In this module, you are required to complete a Collaborative review task, which is designed to test your ability to apply and analyze the knowledge you have learned during the week.

## Questions

### 1. Returns
    - Download 1-2 years of price history of a stock.
    - Compute its log return.
    - Compute the mean, standard deviation, skewness, and excess kurtosis of its log return.
    - Repeat for a second stock.
    - Compute the covariance and the correlation. Explain their difference. How do you convert one to the other?

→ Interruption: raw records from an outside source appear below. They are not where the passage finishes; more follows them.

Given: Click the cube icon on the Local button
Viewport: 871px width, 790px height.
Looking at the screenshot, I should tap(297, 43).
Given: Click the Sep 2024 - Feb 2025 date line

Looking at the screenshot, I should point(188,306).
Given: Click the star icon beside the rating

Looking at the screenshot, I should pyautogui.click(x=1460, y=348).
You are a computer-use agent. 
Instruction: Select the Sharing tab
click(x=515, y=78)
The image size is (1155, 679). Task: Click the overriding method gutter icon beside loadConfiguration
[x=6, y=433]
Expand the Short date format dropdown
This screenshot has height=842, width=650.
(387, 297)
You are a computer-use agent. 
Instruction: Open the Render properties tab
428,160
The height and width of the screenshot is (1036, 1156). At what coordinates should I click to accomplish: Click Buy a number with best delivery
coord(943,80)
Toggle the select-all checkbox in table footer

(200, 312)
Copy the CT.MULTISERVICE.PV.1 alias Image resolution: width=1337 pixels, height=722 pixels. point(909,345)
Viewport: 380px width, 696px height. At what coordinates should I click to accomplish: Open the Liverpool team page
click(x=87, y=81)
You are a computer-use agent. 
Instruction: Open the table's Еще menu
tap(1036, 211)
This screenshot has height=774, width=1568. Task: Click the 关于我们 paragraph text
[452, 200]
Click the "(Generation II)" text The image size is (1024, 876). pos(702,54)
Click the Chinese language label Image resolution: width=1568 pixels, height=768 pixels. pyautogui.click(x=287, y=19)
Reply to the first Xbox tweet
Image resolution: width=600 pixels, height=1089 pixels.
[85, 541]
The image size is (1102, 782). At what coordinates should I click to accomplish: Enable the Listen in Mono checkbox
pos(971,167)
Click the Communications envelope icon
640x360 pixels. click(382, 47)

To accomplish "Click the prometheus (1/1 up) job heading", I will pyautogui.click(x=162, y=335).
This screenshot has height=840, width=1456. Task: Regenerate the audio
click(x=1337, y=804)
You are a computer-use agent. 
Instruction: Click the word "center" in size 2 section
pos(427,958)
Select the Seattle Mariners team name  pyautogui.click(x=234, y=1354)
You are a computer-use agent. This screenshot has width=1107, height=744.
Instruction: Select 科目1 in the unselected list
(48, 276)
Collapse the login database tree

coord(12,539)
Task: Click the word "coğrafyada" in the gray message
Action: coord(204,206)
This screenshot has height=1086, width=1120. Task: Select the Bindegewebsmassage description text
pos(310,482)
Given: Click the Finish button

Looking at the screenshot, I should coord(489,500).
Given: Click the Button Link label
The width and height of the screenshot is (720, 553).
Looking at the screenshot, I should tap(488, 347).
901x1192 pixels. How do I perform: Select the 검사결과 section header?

### 2. Build your own transition
    - Divide the data into 2 uneven parts: the first part is 80% of your data, and the second part is 20%.
    - Categorize each day in the 1-2 year price history as belonging to one of four categories:
        - Both stocks up
        - Stock #1 up, stock #2 down.
        - Stock #1 down, stock #2 up.
        - Both stocks down
    - Build a transition matrix of portfolio direction that shows your portfolio in four scenerios:
        - From moving together to moving together. That means starting from uu or dd & going to uu or dd.
        - From moving together to moving apart. That means starting from uu or dd & going to ud or du.
        - From moving apart to moving together. That means starting from ud or du & going to uu or dd.
        - From moving apart to moving apart. That means starting from ud or du & going to ud or du.
    - How similar is the transition matrix from the first group to the second group?
    - Is the process Markovian?

## Answers:


In [None]:
import numpy as np
import pandas as pd
import datetime
import warnings
warnings.filterwarnings('ignore')

## 1. Return
- Download 2 years data from Tesla and Exxon Mobile as below

In [None]:
tesla = pd.read_csv("Data/TSLA.csv",
                    delimiter=',')
tesla['Date'] = pd.to_datetime(tesla['Date'])
tesla.set_index('Date', inplace=True)

exxon = pd.read_csv("Data/XOM.csv",
                    delimiter=',')
exxon['Date'] = pd.to_datetime(exxon['Date'])
exxon.set_index('Date', inplace=True)

- Calculate daily log return

In [None]:
# Calculate daily log return
tesla["Log_Return"] = np.log(tesla['Price']).diff()
exxon["Log_Return"] = np.log(exxon['Price']).diff()

In [None]:
tesla.head()

Unnamed: 0_level_0,Price,Log_Return
Date,Unnamed: 1_level_1,Unnamed: 2_level_1
2015-03-09,190.880005,
2015-03-10,190.320007,-0.002938
2015-03-11,193.740005,0.01781
2015-03-12,191.070007,-0.013877
2015-03-13,188.679993,-0.012587


In [None]:
exxon.head()

Unnamed: 0_level_0,Price,Log_Return
Date,Unnamed: 1_level_1,Unnamed: 2_level_1
2015-03-09,69.726906,
2015-03-10,68.990021,-0.010624
2015-03-11,68.793503,-0.002853
2015-03-12,68.95726,0.002378
2015-03-13,68.670692,-0.004164


- Calculate mean, standard deviation, skewness, excess kurtosis. Note that we do both stocks at the same time

In [None]:
# Calculate mean, standard deviation, skewness, excess kurtosis
import scipy.stats as stats

tesla_mean = tesla['Log_Return'].mean()
tesla_std = tesla['Log_Return'].std()
tesla_skew = stats.skew(tesla['Log_Return'].dropna())
tesla_kurtosis = stats.kurtosis(tesla['Log_Return'].dropna())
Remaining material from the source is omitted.